# [Task requirements]
Print the text about Obamacare tax changes for small businesses in full, word for word.

# [Document segment]
━━━━━━━━━━━━━━━━━━━━━━━━━━━━━━

After a shaky rollout of the Affordable Care Act website, small businesses are now thinking ahead, as changes are quickly coming up starting on January 2014. Changes in the way healthcare is accessed, coverage, premiums and new tax credits and fees are just some of the key elements small business owners and their employees are facing.
In the United States, 90 percent of small businesses employ fewer than 20 people. Over 3 million are Latino-owned enterprises. The Obamacare law benefits and protections are mostly important to Latinos, who are the largest group of uninsured or underinsured in the nation. About nine million Latinos will be eligible for coverage, either individually or through small businesses.
Although those with less than 50 employees are not required by the law to offer coverage, many small business owners are choosing to buy insurance for themselves, their families and their employees. Those who are eligible can grab benefits in tax credits.
The rollout is still developing, and changes are occurring on a daily basis so small business owners need to keep abreast of the updates. Here is some general information about tax credits and eligibility, new taxes and fees, and overall requirements and penalties.
Five Obamacare tax changes
1. Tax credits (starting in 2014)
According to the IRS, between 2010 and 2013, small business owners with less than 25 full-time employees or equivalent received a maximum tax credit of 35 percent of premiums -25 percent for tax-exempt charities. Starting in 2014, the maximum tax credit will increase to 50 percent of premiums paid -35 percent for small tax-exempt charities if eligible. Tax credits are available for two consecutive years and can be carried back or forward to other tax years. Premiums in excess of the tax credit can still be claimed as a business expense deduction, if eligible.
2. Employers’ eligibility for tax credits (starting 2014)
Eligible employers are only those who offer coverage through the Small Business Health Options Program (SHOP) Exchange with less than 25 full-time employees or full-time equivalent (FTE), averaging wages of less than $50,000 a year. Two half-time employees (FTEs) count as one full-time worker. Employers must cover at least 50 percent of the cost of each full-time employee –family or dependents not included- to receive the ACA tax credit.
The tax credit follows a sliding scale in which smaller businesses and charities receive higher rates of tax credit. You can use Form 8941 to calculate your tax credit.

━━━━━━━━━━━━━━━━━━━━━━━━━━━━━━

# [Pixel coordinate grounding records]
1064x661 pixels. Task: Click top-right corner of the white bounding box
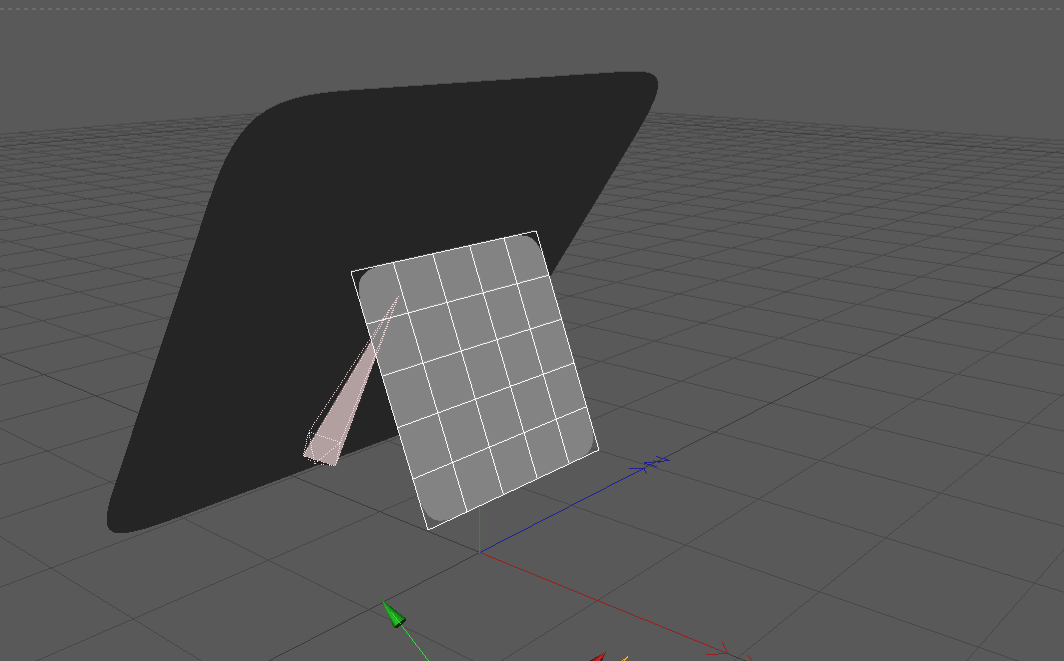(537, 231)
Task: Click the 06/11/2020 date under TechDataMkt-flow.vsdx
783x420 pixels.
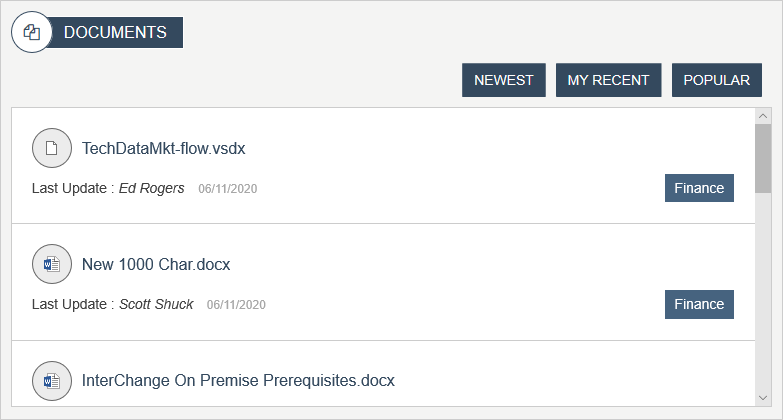Action: click(x=227, y=189)
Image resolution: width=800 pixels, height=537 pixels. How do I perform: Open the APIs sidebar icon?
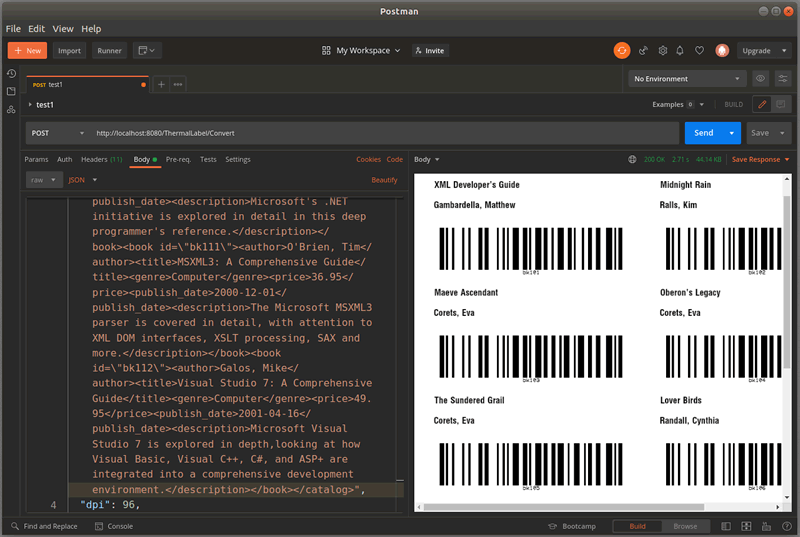11,109
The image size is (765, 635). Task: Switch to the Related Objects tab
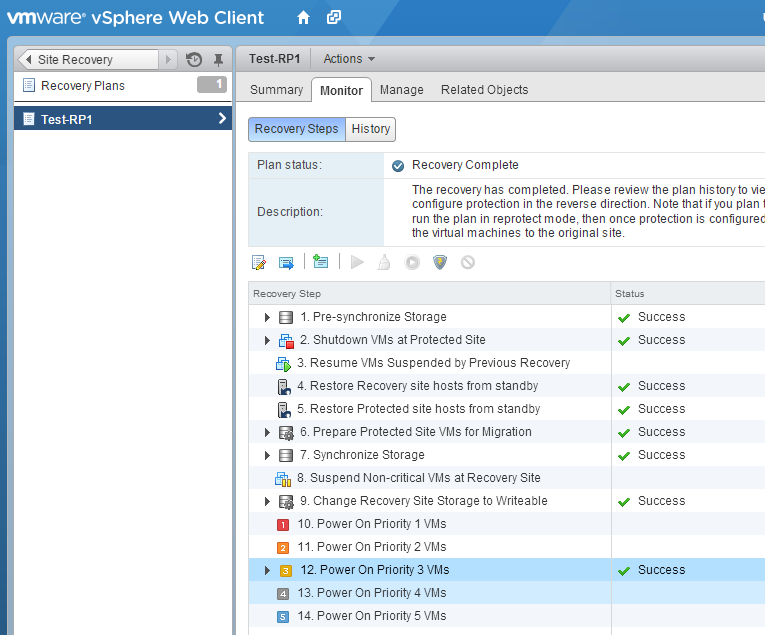click(x=484, y=90)
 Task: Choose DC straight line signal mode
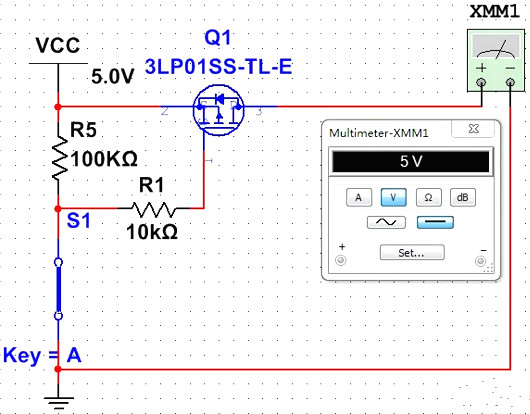(x=435, y=222)
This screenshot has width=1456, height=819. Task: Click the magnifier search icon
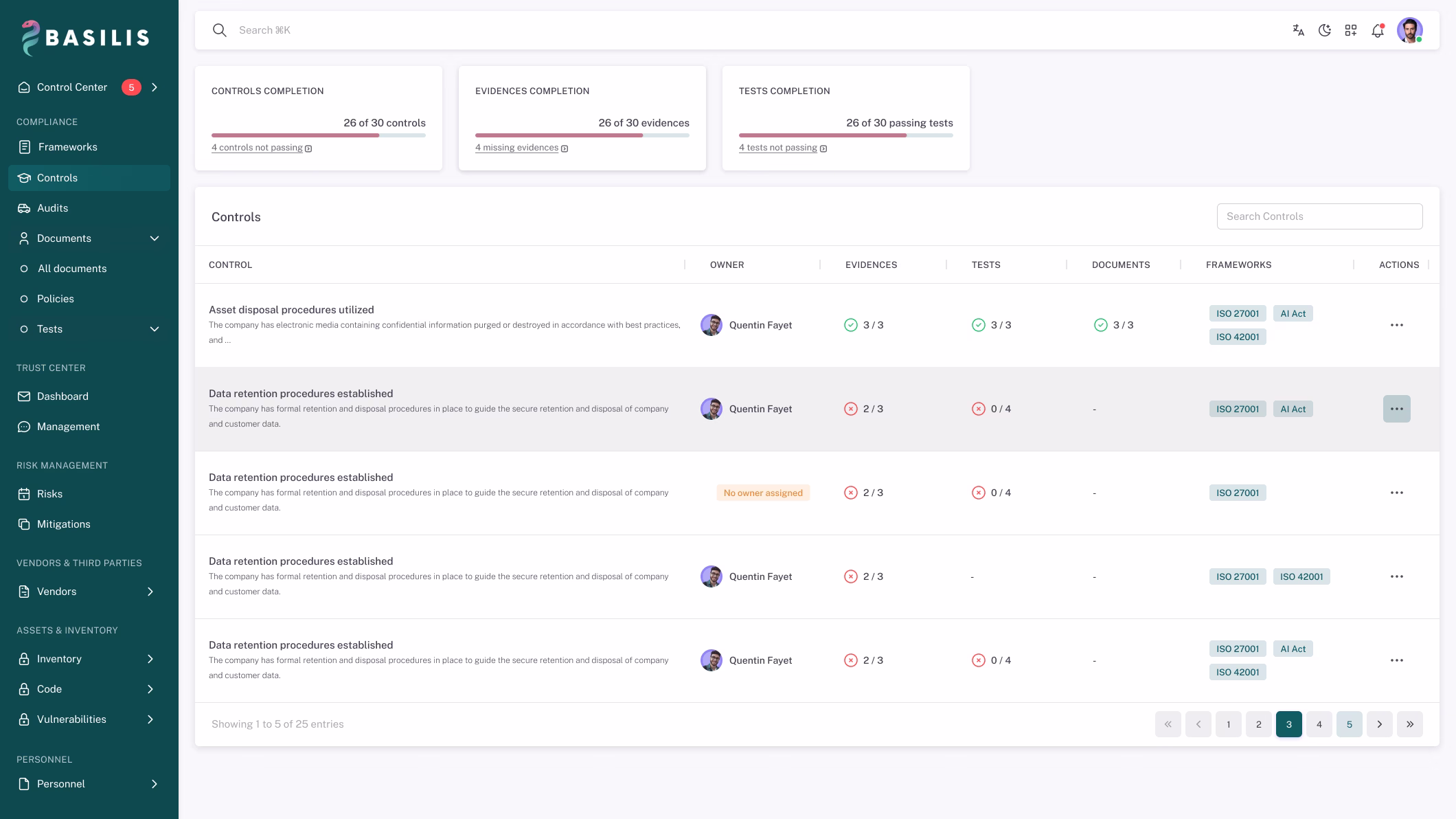tap(220, 30)
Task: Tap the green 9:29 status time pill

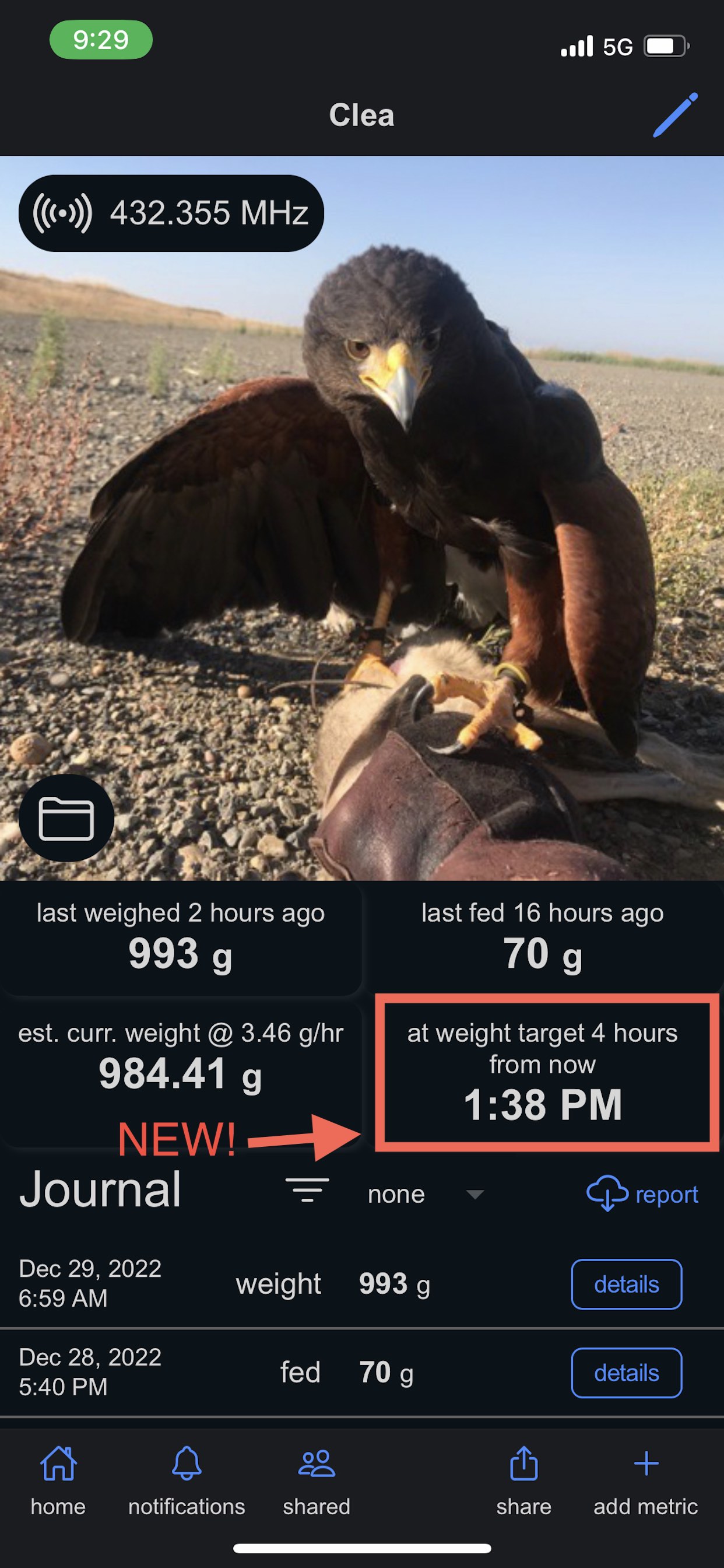Action: tap(101, 40)
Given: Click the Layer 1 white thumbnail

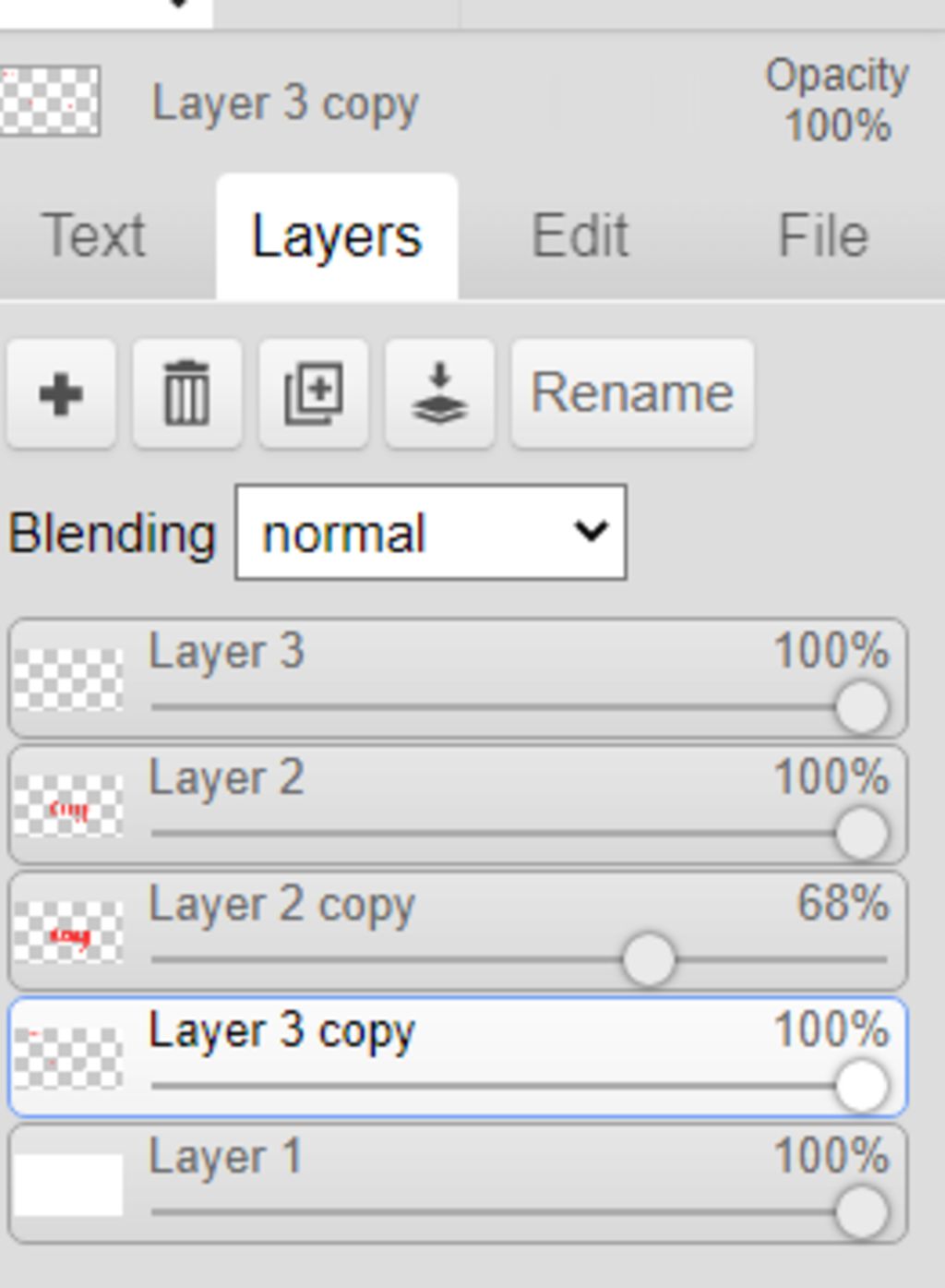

━━━━━━━━━━━━━━━━━━━━━━━━━━━━━━

# [Result]
After a shaky rollout of the Affordable Care Act website, small businesses are now thinking ahead, as changes are quickly coming up starting on January 2014. Changes in the way healthcare is accessed, coverage, premiums and new tax credits and fees are just some of the key elements small business owners and their employees are facing.
In the United States, 90 percent of small businesses employ fewer than 20 people. Over 3 million are Latino-owned enterprises. The Obamacare law benefits and protections are mostly important to Latinos, who are the largest group of uninsured or underinsured in the nation. About nine million Latinos will be eligible for coverage, either individually or through small businesses.
Although those with less than 50 employees are not required by the law to offer coverage, many small business owners are choosing to buy insurance for themselves, their families and their employees. Those who are eligible can grab benefits in tax credits.
The rollout is still developing, and changes are occurring on a daily basis so small business owners need to keep abreast of the updates. Here is some general information about tax credits and eligibility, new taxes and fees, and overall requirements and penalties.
Five Obamacare tax changes
1. Tax credits (starting in 2014)
According to the IRS, between 2010 and 2013, small business owners with less than 25 full-time employees or equivalent received a maximum tax credit of 35 percent of premiums -25 percent for tax-exempt charities. Starting in 2014, the maximum tax credit will increase to 50 percent of premiums paid -35 percent for small tax-exempt charities if eligible. Tax credits are available for two consecutive years and can be carried back or forward to other tax years. Premiums in excess of the tax credit can still be claimed as a business expense deduction, if eligible.
2. Employers’ eligibility for tax credits (starting 2014)
Eligible employers are only those who offer coverage through the Small Business Health Options Program (SHOP) Exchange with less than 25 full-time employees or full-time equivalent (FTE), averaging wages of less than $50,000 a year. Two half-time employees (FTEs) count as one full-time worker. Employers must cover at least 50 percent of the cost of each full-time employee –family or dependents not included- to receive the ACA tax credit.
The tax credit follows a sliding scale in which smaller businesses and charities receive higher rates of tax credit. You can use Form 8941 to calculate your tax credit.